The death of György Ligeti is indeed the major music news story on the web this week. I am personally a huge fan of this enormously important and influential European composer, and he well deserves the numerous obituaries and testimonials that are now all over the internet. His death even made it to the pages of CNN.

Since the news of Ligeti’s death has appeared on free sites all over the web—I even posted the first of many threads about it to the contemporary classical music site Sequenza21 as soon as I learned of it from Musical America which is a subscription service—I question why you are so vexed that we did not duplicate this readily available coverage in NewMusicBox and deem our not having done so “a failure.” As the web magazine from the American Music Center, the mandate of NewMusicBox is to cover the work of American composers. This is no more a “vast oversight” than a bluegrass or hip-hop magazine not running an obituary of Ligeti because he was not a bluegrass or hip-hop artist.

Admittedly, Ligeti’s impact has been profound upon the entire compositional world. Ligeti’s death has been on all of our minds, and it has already been referenced in passing in a posting by Colin Holter that appeared on NewMusicBox yesterday. In fact, we are well aware that Ligeti was an important teacher to a wide range of American composers from Martin Bresnick to Roberto Sierra. And an article about Ligeti’s impact on American composers, which I have yet to see in any publication I have read thus far, would be appropriate for NewMusicBox and is something our editorial staff has discussed as a possibility at some point in the future. If anyone would like to publish a personal anecdote about Ligeti’s impact on their own music, we would welcome that in the comments area of this page.

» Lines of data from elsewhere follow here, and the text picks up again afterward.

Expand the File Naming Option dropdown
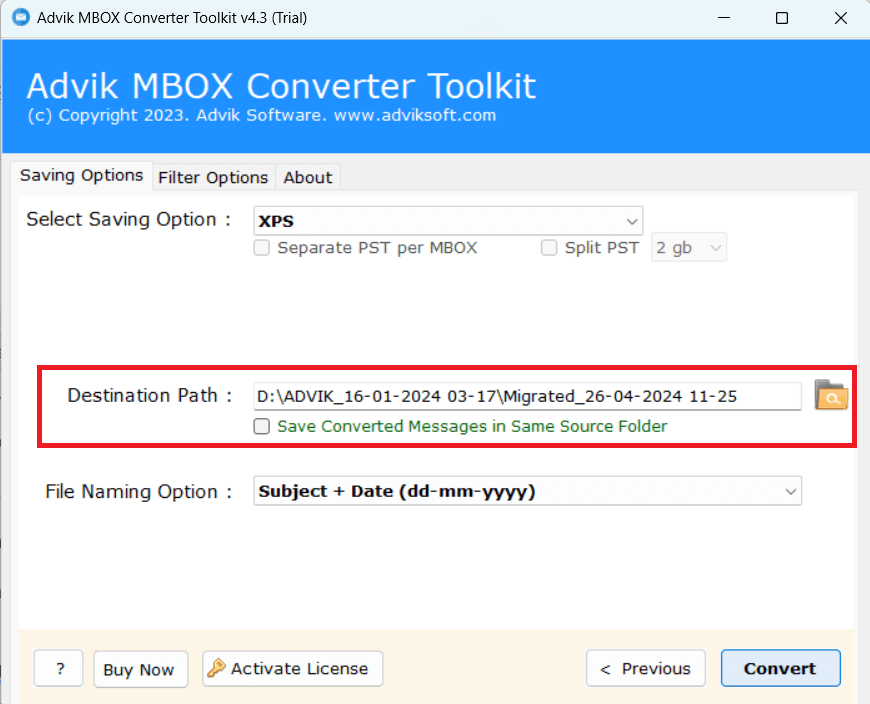The width and height of the screenshot is (870, 704). (527, 491)
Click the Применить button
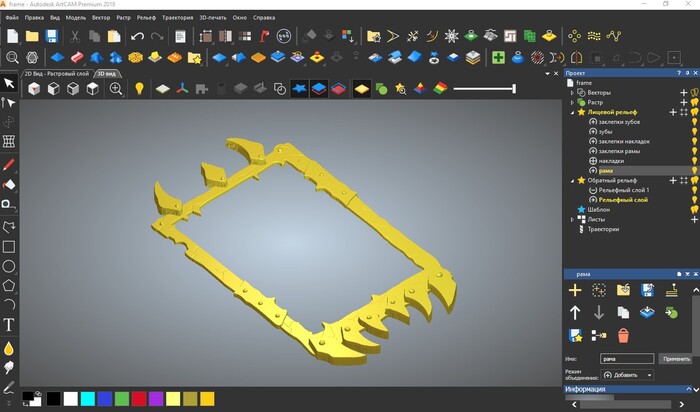Image resolution: width=700 pixels, height=412 pixels. click(676, 358)
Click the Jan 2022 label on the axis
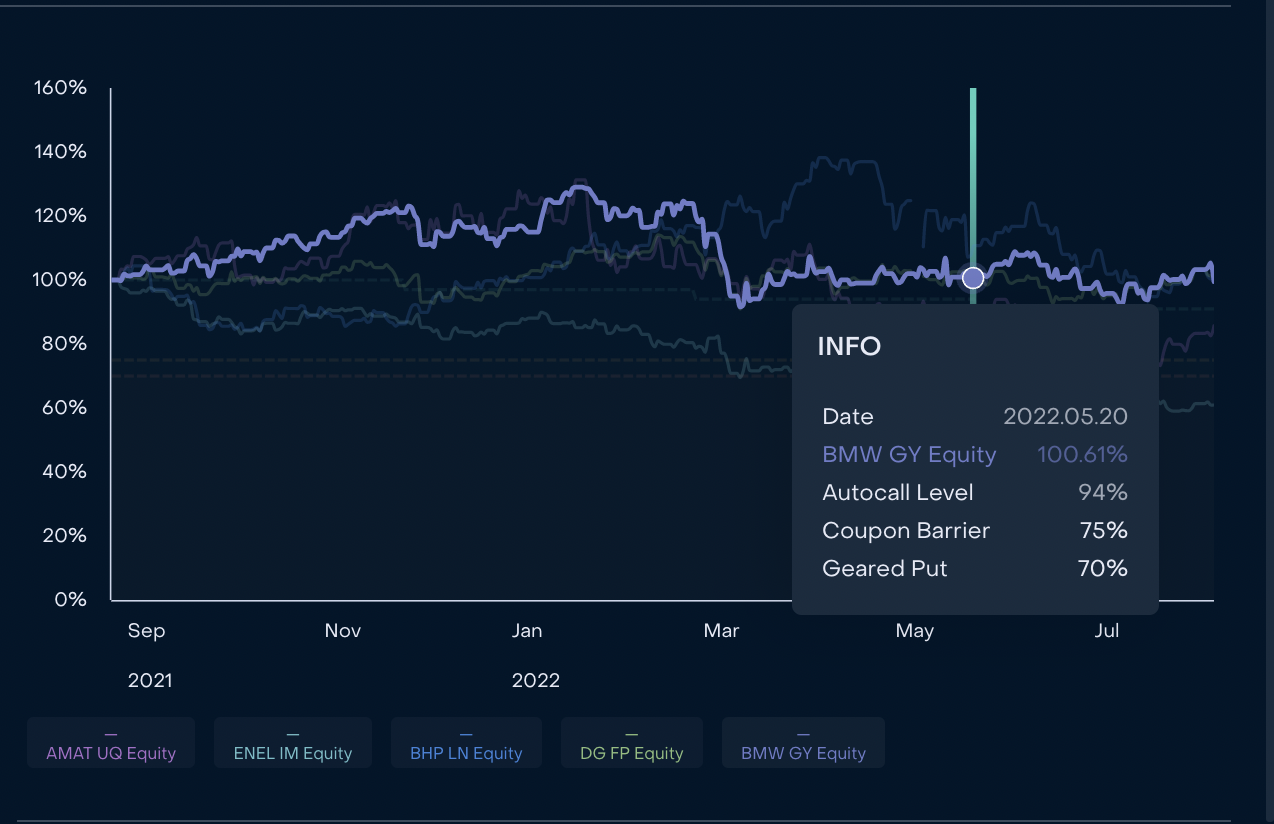This screenshot has height=824, width=1274. click(527, 631)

We do feel a great deal of artistic and cultural responsibility to our readers. Therefore I must counter your assertions that “no American composer in history has come close to accomplishing what Ligeti did” and that “any American composer that does not in some way acknowledge his music is, simply put, not worth his or her salt.” No non-American composer in history has come close to accomplishing what Charles Ives, Elliott Carter, John Cage, Duke Ellington, Ornette Coleman, Thelonious Monk, or Meredith Monk, to name only a few, have done. But of course the same could be said about composers from all over the world and should be. This is not xenophobia. With all due respect to Ligeti, singling him out the way you have done as part of a “great man theory” after his death only perpetuates the myth that classical music is the domain of a few great European men who are no longer alive. Ideally, no composer should accomplish what any other composer has done. We are all unique.

I’m sorry that you find NewMusicBox to be “a somewhat stodgy, banal article repository,” but no one can account for personal taste.